Form: 8-K

Current report filing

May 8, 2007


UNITED STATES
SECURITIES AND EXCHANGE COMMISSION
 
WASHINGTON, D.C. 20549

FORM 8-K

CURRENT REPORT
PURSUANT TO SECTION 13 OR 15(d) OF THE
SECURITIES EXCHANGE ACT OF 1934
 
 
Date of Report (Date of earliest event reported): April 4, 2007


LIXTE BIOTECHNOLOGY HOLDINGS, INC.

 
DELAWARE
000-51436
20-2903526
(State or other jurisdiction of incorporation)
(Commission File Number)
(IRS Employer Identification No.)



248 Route 25A, No. 2
East Setauket, New York 11733
(Address of principal executive offices)


Registrant’s telephone number, including area code: 631 942 7959

Check the appropriate box below if the Form 8-K filing is intended to simultaneously satisfy the filing obligation of the registrant under any of the following provisions (See General Instruction A.2. below):
 
¨ Written communications pursuant to Rule 425 under the Securities Act of 1933 (17 CFR 230.425)
¨ Soliciting material pursuant to Rule 14a-12 under the Exchange Act (17 CFR 240.14a-12)
¨ Pre-commencement communications pursuant to Rule 14d-2(b) under the Exchange Act (17 CFR 240.14d-2(b))
¨ Pre-commencement communications pursuant to Rule 13e-4(e) under the Exchange Act (17 CFR 240.13e-4(c))


Item 4.02(a). Non-Reliance on Previously Issued Financial Statements and Related Audit Report
 
On April 4, 2007, the Board of Directors of Lixte Biotechnology Holdings, Inc. (the “Company”) concluded that the financial statements (the “Financial Statements’) for the year ended December 31, 2006 should no longer be relied on. In the Financial Statements, the Company did not record any liabilities associated with the Registration Rights Agreement among the Company and the purchasers in the Company’s private placement completed on July 27, 2006. The agreement required the Company to file a registration statement within 45 days of the closing of the private placement and to have the registration statement declared effective within 120 days of the closing of the private placement. Since the registration statement was not declared effective by the Securities and Exchange Commission within 120 days of the closing of the private placement, the Company is required to pay each investor prorated liquidated damages equal to 1.0% of the amount raised. The liquidated damages are payable monthly in cash. On September 8 2006, the Company filed a registration statement on Form SB-2 to register 3,555,220 shares of the common stock sold in the private placement. As of the date hereof, the Registration Statement has not yet been declared effective.

◆ **Provided material**
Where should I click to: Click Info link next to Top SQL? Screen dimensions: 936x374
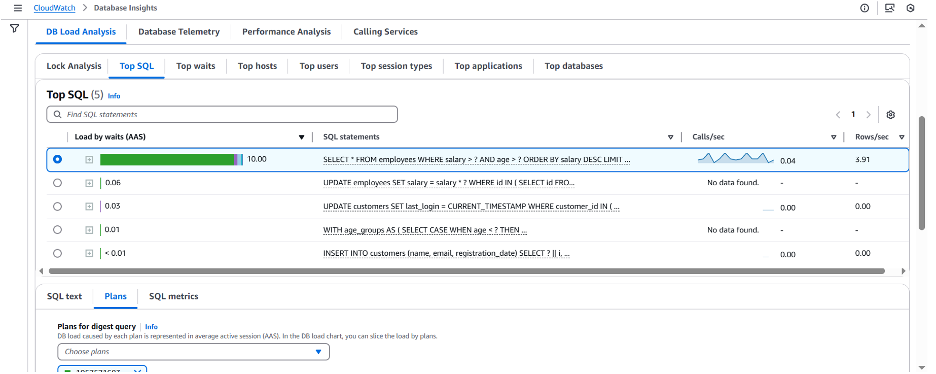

◆ **Directions**
Rewrite the part of the 8-K filing text that starts with "Check the appropriate" and goes on through "(17 CFR 240.14a-12)", changing "appropriate box" to "applicable box".

◆ **Solved problem**
Check the applicable box below if the Form 8-K filing is intended to simultaneously satisfy the filing obligation of the registrant under any of the following provisions (See General Instruction A.2. below):
 
¨ Written communications pursuant to Rule 425 under the Securities Act of 1933 (17 CFR 230.425)
¨ Soliciting material pursuant to Rule 14a-12 under the Exchange Act (17 CFR 240.14a-12)